The military is not always mentioned in the conversation on prison and police abolition, but demilitarization is a necessary component. Police departments routinely receive military equipment (including chemical weapons and armored vehicles), personnel and training to deploy in their mission of defending whiteness and private property. When Black and Native communities revolt, as seen in Ferguson and Standing Rock, they are suppressed by the National Guard, an arm of the US military. Tax funds that could be spent on public services or direct support for the police’s primary targets are siphoned away into a $900 billion military budget. $300 billion of this formidable amount is then funneled into corporate coffers, further enriching those who profit from war, policing, incarceration and deportation. The military and policing apparatuses also justify and reinforce each other in order to discourage dissent. We are told the military must be funded as it is to keep us safe from foreign, racialized enemies (who, for the past century, have nearly always been Orientals of some variety). The social unrest and dysfunction resulting from the militarization of society (underfunded public services, weapons proliferation, glorification of violence and mass untreated trauma in veterans and their victims) is then contained by police and prisons, who similarly justify their funding, growth and brutality with myths of Black and (presumed non-Black) immigrant criminality.

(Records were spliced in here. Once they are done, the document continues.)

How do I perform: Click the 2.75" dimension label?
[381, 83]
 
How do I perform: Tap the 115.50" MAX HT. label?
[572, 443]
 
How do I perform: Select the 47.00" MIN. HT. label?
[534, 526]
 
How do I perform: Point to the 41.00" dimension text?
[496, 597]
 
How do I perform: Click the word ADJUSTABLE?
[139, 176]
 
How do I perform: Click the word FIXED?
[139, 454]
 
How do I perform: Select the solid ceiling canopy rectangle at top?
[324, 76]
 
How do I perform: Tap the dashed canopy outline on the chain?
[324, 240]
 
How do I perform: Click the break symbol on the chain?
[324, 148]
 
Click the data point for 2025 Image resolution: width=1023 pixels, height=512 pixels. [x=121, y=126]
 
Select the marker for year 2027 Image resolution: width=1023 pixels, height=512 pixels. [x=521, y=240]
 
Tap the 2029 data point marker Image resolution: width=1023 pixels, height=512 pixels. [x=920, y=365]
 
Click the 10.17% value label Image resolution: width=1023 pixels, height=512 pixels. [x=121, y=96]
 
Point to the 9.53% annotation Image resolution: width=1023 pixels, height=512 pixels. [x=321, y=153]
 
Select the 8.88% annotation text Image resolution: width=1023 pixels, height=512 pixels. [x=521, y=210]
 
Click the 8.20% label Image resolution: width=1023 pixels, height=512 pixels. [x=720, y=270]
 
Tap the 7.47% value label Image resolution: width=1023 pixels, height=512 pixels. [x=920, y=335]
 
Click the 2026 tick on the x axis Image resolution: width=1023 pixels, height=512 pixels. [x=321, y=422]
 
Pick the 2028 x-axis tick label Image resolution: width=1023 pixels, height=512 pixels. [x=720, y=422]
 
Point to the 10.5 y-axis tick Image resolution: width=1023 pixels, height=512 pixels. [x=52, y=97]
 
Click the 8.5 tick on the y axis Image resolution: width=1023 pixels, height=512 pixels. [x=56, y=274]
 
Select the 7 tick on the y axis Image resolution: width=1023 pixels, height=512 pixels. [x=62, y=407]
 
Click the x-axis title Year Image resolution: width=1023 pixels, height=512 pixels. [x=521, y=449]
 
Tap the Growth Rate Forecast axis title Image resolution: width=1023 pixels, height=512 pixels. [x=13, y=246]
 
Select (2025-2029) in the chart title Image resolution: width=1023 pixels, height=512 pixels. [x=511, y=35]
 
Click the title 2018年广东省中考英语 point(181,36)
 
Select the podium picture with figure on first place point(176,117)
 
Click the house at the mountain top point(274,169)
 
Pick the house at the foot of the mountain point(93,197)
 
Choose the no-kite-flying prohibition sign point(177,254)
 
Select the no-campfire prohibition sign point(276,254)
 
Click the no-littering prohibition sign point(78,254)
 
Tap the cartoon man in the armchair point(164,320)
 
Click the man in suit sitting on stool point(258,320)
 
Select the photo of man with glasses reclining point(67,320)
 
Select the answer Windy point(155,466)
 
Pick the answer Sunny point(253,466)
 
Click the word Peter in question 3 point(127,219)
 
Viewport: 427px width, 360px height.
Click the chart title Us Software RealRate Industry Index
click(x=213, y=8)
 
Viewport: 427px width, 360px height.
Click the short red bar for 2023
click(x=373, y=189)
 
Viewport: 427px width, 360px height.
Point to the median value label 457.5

What we are facing is more than an “API” issue. Prisons and police evolved out of chattel slavery and uphold Black captivity to this day. The US military’s first campaigns fought against the Indigenous nations of this land, and have extended the reach of US empire into Latin America and Africa in addition to continental Asia and the Pacific Islands. In every theater of US occupation and war, internal or external, sexual and gender violence are perpetuated by the state to repress dissent and uphold domination. As these institutions inflict routine violence on targeted populations, the economic order they uphold threatens to plunge the planet into climate catastrophe and mass extinction.
We are facing a crisis of life itself. The only way out is an end to the systems of death and destruction that structure our status quo. We must act quickly and across communities to break the hold of racial capitalism in our homelands and on Turtle Island. For the liberation of all colonized peoples. For the earth and its waters. For life itself.